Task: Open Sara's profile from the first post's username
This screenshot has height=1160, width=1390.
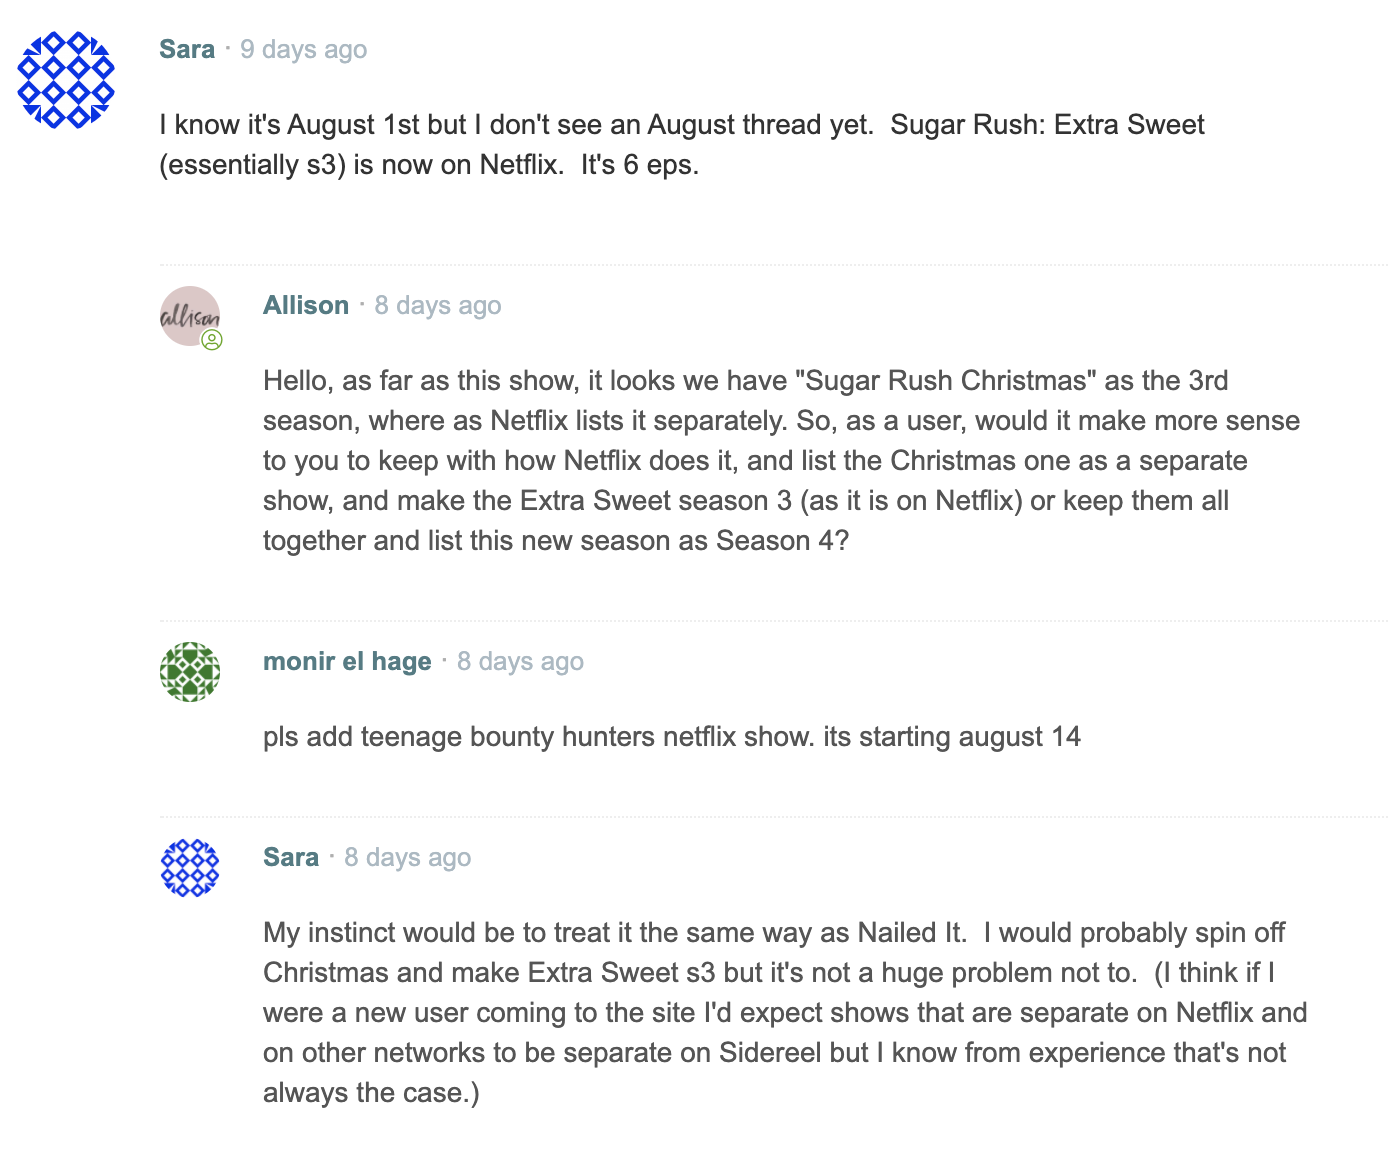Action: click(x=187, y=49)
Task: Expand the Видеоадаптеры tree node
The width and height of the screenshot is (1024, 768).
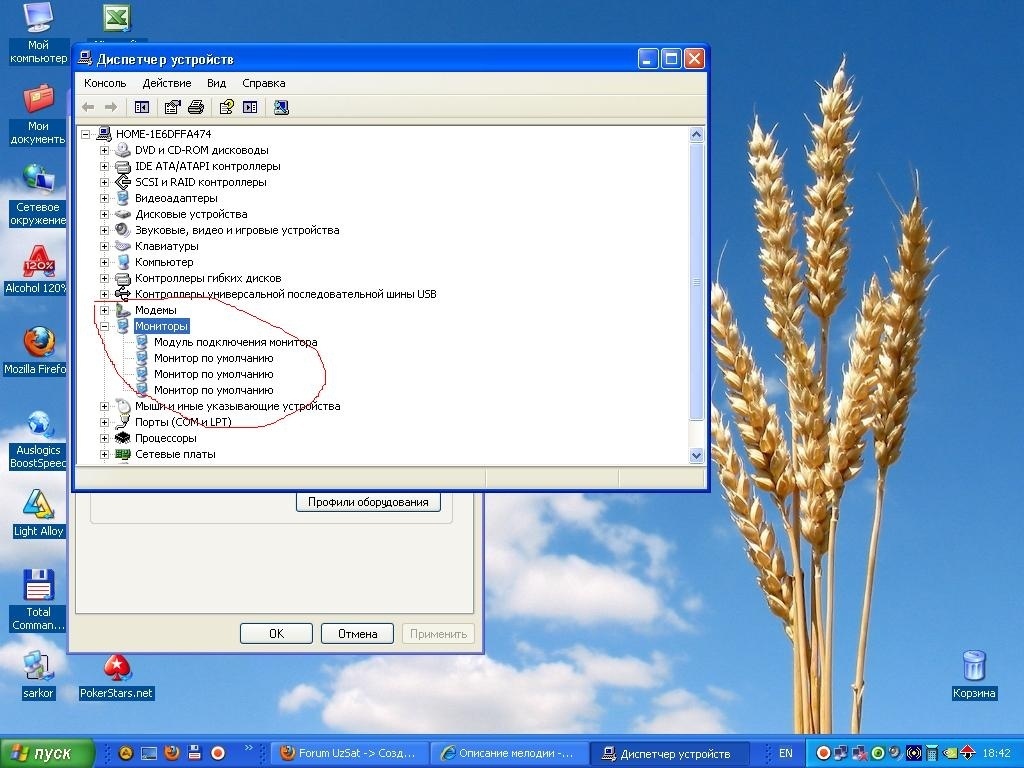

=-=-=

• _Exercise aim_
Show every line of the data in which the word "Task" appears.

• _Response_
Task: Open Sara's profile from the first post's username
Task: Expand the Видеоадаптеры tree node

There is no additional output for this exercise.